SUPPLIED TEXT:
%%
The implementation of ZipperFS has no unsafe operations, no GHC let alone Unix threads, and no concurrency problems. Our threads cannot even do IO and cannot mutate any global state --- and the type system sees to it. We thus demonstrate how delimited continuations let us statically isolate effects even if the whole program eventually runs in the IO monad.

Version
The current version is February 2011.
References
zfs-talk.pdf [98K]
Expanded talk with the demo. It was originally presented as an extra demo at the Haskell Workshop 2005

ZFS.hs [18K]
The commented source code of the interrupt handler, scheduling loop, and the shell.
The code has tested with GHC 6.4-6.10 on FreeBSD and Linux.

ZipperM.hs [8K]
Zipper over the nested Map with path accumulation and sharing preservation

LowLevelIO.hs [4K]
Low-level IO operations, specifically, select
(also used by the Iteratee library)
%%
REQUIRED TASKS:
**1.** In the ZipperFS text, reproduce verbatim the stretch from "The code has" through "the Iteratee library)".
**2.** Condense the paragraph of the ZipperFS text that begins "The implementation of ZipperFS has no unsafe operations" into a short bulleted list that keeps its main facts.
**3.** According to the ZipperFS text, on which operating systems was the code in ZFS.hs tested?
The listing after this point comes from a separate source.

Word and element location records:
%%
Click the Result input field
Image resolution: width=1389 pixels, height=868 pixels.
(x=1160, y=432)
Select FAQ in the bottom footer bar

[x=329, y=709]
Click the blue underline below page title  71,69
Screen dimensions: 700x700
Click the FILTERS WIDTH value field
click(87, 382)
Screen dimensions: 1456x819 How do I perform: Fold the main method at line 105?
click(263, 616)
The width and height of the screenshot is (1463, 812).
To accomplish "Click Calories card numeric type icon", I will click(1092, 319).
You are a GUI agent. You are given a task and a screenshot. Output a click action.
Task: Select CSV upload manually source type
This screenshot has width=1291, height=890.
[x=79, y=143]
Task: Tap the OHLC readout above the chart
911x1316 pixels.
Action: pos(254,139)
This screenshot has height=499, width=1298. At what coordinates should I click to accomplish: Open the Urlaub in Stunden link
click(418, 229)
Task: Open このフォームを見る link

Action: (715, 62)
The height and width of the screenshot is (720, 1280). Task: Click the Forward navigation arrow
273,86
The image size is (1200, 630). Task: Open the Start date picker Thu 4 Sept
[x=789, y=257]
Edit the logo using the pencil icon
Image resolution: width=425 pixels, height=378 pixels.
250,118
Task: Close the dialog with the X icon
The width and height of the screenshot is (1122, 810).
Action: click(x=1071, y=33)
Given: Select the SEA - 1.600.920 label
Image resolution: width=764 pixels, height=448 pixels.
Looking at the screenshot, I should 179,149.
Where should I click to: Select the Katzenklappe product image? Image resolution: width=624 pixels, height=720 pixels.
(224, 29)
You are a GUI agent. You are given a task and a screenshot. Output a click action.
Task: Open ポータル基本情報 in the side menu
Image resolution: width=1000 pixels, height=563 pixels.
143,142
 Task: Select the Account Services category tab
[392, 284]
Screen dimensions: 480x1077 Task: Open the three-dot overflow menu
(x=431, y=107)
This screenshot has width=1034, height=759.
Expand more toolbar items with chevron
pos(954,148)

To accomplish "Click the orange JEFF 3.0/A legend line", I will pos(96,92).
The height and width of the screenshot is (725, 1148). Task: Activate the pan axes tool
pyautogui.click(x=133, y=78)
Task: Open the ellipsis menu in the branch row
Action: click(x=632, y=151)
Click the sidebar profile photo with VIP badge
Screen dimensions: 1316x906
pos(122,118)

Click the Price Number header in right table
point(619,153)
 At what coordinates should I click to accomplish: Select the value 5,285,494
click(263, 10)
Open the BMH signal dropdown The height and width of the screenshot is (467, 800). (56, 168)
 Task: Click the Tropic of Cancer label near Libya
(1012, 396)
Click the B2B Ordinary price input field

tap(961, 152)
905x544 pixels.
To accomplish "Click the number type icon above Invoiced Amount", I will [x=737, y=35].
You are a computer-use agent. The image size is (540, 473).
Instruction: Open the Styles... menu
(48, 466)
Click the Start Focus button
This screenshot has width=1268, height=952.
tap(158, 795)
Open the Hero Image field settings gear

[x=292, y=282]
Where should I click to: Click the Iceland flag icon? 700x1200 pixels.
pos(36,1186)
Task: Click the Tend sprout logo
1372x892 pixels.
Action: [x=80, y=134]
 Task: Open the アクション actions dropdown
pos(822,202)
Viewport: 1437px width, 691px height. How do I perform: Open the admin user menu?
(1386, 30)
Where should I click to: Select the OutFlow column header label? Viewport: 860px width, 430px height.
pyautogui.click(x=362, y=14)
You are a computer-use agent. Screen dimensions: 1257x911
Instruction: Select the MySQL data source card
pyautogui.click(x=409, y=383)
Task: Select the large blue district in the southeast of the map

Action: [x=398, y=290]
%%
FULL SOLUTIONS:
**1.**
The code has tested with GHC 6.4-6.10 on FreeBSD and Linux.

ZipperM.hs [8K]
Zipper over the nested Map with path accumulation and sharing preservation

LowLevelIO.hs [4K]
Low-level IO operations, specifically, select
(also used by the Iteratee library)

**2.**
- ZipperFS is implemented without unsafe operations, without GHC or Unix threads, and without concurrency problems.
- Its threads cannot do IO or mutate any global state, and the type system enforces this.
- This shows that delimited continuations can statically isolate effects even when the whole program eventually runs in the IO monad.

**3.** It was tested on FreeBSD and Linux.